Даже простое понимание той основной идеи, что человеку стоит налаживать общение в рамках опыта своей аудитории, — и проявлять полное уважение к ценностям другого, — исключило бы нападки на американский флаг.
Ответственный организатор должен был знать, что именно правящие круги предали флаг, в то время как сам флаг остаётся славным символом надежд и устремлений Америки, и он бы донёс это послание до своей аудитории.
На другом уровне общения необходим юмор, так как через юмор принимается многое, что было бы отвергнуто при серьёзном изложении.
Это грустное и одинокое поколение. Оно слишком мало смеётся, и это тоже трагедия.
Для настоящего радикала делать «своё дело» — это делать общее дело, для людей и с людьми.
В мире, где всё так взаимосвязанно, что человек чувствует себя беспомощным, не зная, за что и как ухватиться и действовать, приходит пораженческое настроение. В течение многих лет существовали люди, которые находили общество слишком подавляющим и уходили в себя, концентрируясь на «собственных делах». Как правило, мы их помещали в психушки и ставили диагноз шизофрения.
Если настоящий радикал находит, что длинные волосы создают психологический барьер для общения и организации, он стрижёт волосы.
Если бы я занимался организацией в ортодоксальной еврейской общине, я бы не стал ходить туда, поедая бутерброд с ветчиной, разве что если бы хотел, чтобы меня отвергли, чтобы у меня было оправдание в неудаче.
Моё «дело», если я хочу организовать, — это тесное общение с людьми в сообществе.
При недостатке коммуникации я молчу. На протяжении всей истории молчание рассматривалось как согласие, — в данном случае согласие с системой.
Как организатор я отталкиваюсь от того, что мир такой, какой он есть, а не такой, каким я его хотел бы видеть.
То, что мы принимаем мир таким, какой он есть, ни в коем случае не ослабляет нашего желания изменить его так, каким он должен быть по нашему мнению, — нужно начать с того, каков мир сейчас, если мы собираемся изменить его так, каким он должен быть по нашему разумению.
Это означает работу в системе.
Есть ещё одна причина для работы внутри системы. Достоевский говорил, что сделать новый шаг, произнести новое слово — вот чего люди боятся больше всего.

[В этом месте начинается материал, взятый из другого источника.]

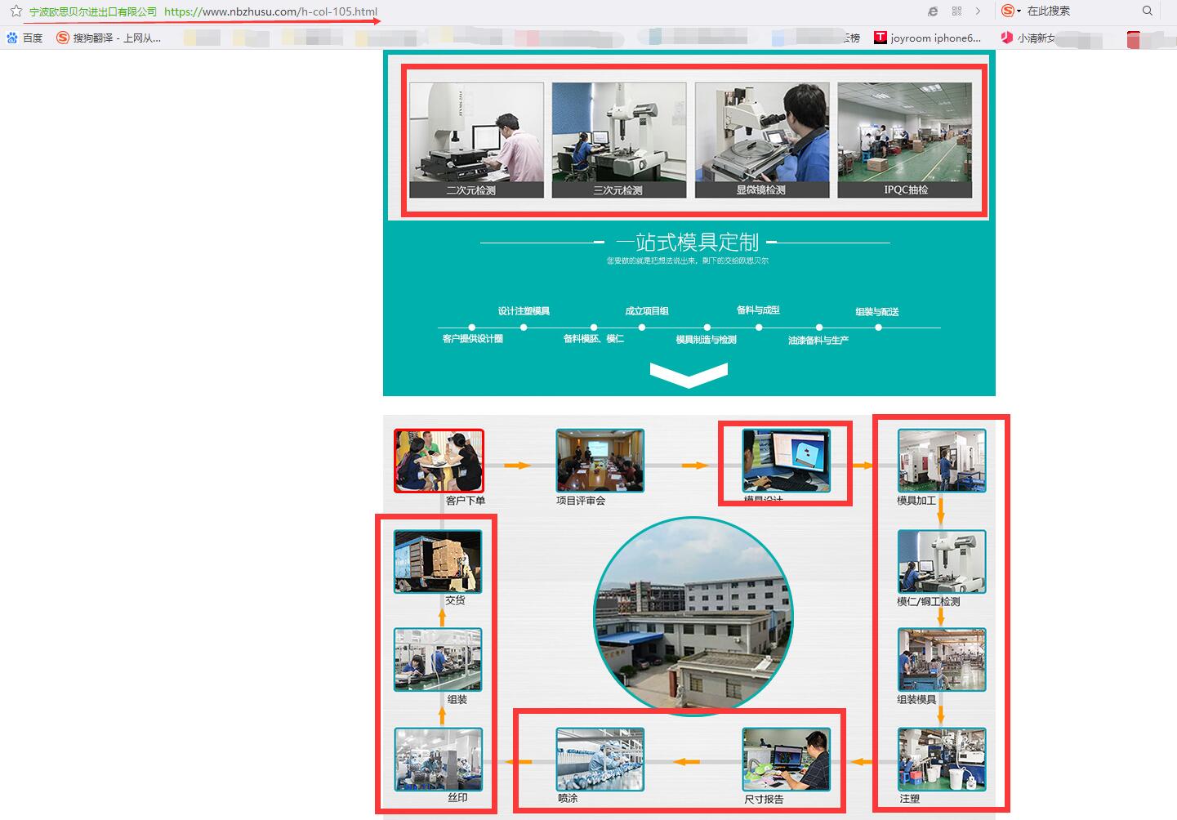The width and height of the screenshot is (1177, 820).
Task: Click the page URL in address bar
Action: (x=270, y=12)
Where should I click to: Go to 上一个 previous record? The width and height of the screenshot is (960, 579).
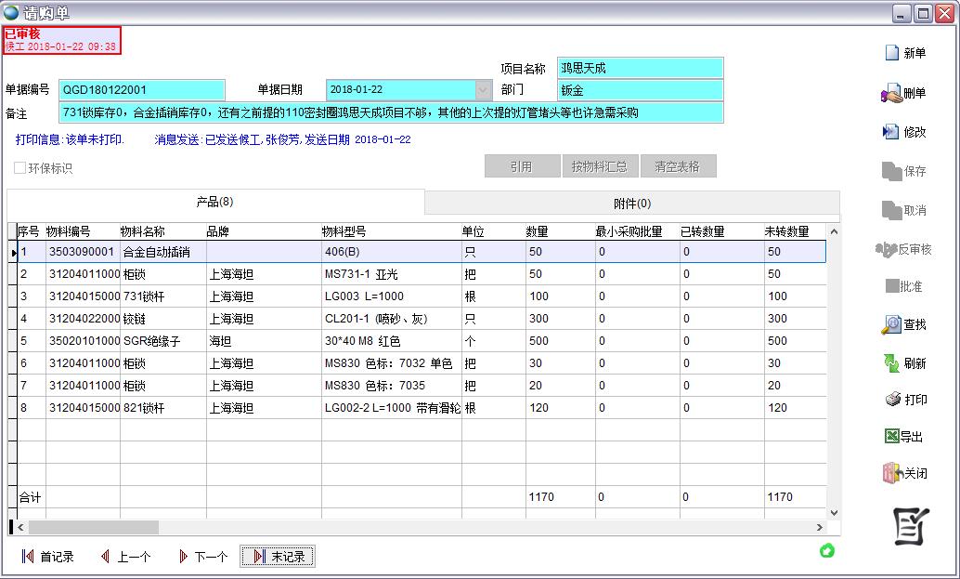124,557
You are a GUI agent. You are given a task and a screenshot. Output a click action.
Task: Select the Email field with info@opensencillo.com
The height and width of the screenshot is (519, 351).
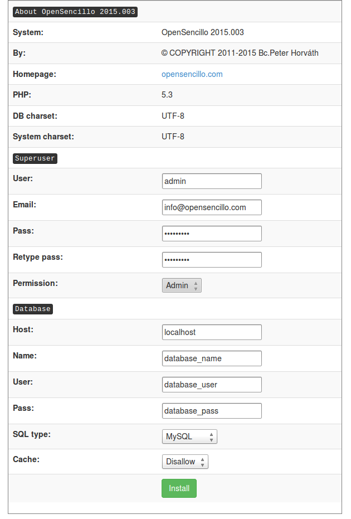pos(212,207)
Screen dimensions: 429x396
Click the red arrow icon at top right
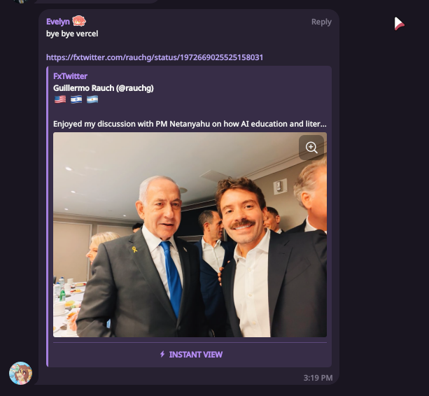coord(399,24)
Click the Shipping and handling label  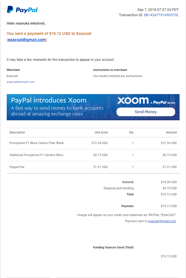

Любому революционному изменению должна предшествовать пассивная, позитивная, не бросающая вызов позиция к переменам среди масс нашего народа.
Они должны чувствовать себя настолько разочарованными, побеждёнными, потерянными, лишёнными будущего в господствующей системе, что готовы отпустить прошлое и рискнуть в будущем.
Это принятие — и есть преобразование необходимое для любой революции.
Для осуществления этой реформы требуется, чтобы организатор работал внутри системы, не только среди среднего класса, но и тех 40% американских семей, — сейчас суммарно более семи миллионов человек — чьи доходы варьируют от 5 до 10 тысяч долларов в год.
От них нельзя отмахнуться, навесив на них ярлык «рабочий» или «консерватор».
Они не будут оставаться относительно пассивными и немного вызывающими.